### Given records ###

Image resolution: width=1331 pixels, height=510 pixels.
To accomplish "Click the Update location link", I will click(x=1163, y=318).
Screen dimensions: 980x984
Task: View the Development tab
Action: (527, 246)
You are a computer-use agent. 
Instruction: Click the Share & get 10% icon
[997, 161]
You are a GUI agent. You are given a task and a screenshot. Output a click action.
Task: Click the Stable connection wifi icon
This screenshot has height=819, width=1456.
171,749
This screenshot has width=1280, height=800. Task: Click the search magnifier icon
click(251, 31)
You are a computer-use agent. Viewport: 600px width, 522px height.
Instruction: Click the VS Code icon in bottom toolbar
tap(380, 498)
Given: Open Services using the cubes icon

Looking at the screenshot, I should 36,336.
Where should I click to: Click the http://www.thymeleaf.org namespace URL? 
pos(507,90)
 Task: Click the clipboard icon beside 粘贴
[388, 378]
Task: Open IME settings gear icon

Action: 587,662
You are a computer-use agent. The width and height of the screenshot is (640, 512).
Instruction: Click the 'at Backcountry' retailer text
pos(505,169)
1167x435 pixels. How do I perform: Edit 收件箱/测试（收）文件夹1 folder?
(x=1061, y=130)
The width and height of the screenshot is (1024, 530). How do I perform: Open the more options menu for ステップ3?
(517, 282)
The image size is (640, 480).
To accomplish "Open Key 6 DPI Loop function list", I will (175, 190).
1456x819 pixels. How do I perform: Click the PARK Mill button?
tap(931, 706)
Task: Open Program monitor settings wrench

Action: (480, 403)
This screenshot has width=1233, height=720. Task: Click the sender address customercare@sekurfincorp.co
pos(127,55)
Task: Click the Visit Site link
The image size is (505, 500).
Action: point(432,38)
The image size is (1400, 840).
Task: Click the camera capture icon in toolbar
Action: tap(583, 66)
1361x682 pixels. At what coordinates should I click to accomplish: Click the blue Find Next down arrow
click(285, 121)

###

Please revise all of the material above so that "computer-use agent" becomes "desktop automation agent" everywhere it occurs, with nothing else changed.

- Answer in full -
Image resolution: width=1331 pixels, height=510 pixels.
To accomplish "Click the Update location link", I will click(x=1163, y=318).
Screen dimensions: 980x984
Task: View the Development tab
Action: (527, 246)
You are a desktop automation agent. 
Instruction: Click the Share & get 10% icon
[997, 161]
You are a GUI agent. You are given a task and a screenshot. Output a click action.
Task: Click the Stable connection wifi icon
This screenshot has height=819, width=1456.
171,749
This screenshot has width=1280, height=800. Task: Click the search magnifier icon
click(251, 31)
You are a desktop automation agent. Viewport: 600px width, 522px height.
Instruction: Click the VS Code icon in bottom toolbar
tap(380, 498)
Given: Open Services using the cubes icon

Looking at the screenshot, I should 36,336.
Where should I click to: Click the http://www.thymeleaf.org namespace URL? 
pos(507,90)
 Task: Click the clipboard icon beside 粘贴
[388, 378]
Task: Open IME settings gear icon

Action: 587,662
You are a desktop automation agent. The width and height of the screenshot is (640, 512).
Instruction: Click the 'at Backcountry' retailer text
pos(505,169)
1167x435 pixels. How do I perform: Edit 收件箱/测试（收）文件夹1 folder?
(x=1061, y=130)
The width and height of the screenshot is (1024, 530). How do I perform: Open the more options menu for ステップ3?
(517, 282)
The image size is (640, 480).
To accomplish "Open Key 6 DPI Loop function list", I will (175, 190).
1456x819 pixels. How do I perform: Click the PARK Mill button?
tap(931, 706)
Task: Open Program monitor settings wrench

Action: (480, 403)
This screenshot has width=1233, height=720. Task: Click the sender address customercare@sekurfincorp.co
pos(127,55)
Task: Click the Visit Site link
The image size is (505, 500).
Action: point(432,38)
The image size is (1400, 840).
Task: Click the camera capture icon in toolbar
Action: tap(583, 66)
1361x682 pixels. At what coordinates should I click to accomplish: Click the blue Find Next down arrow
click(285, 121)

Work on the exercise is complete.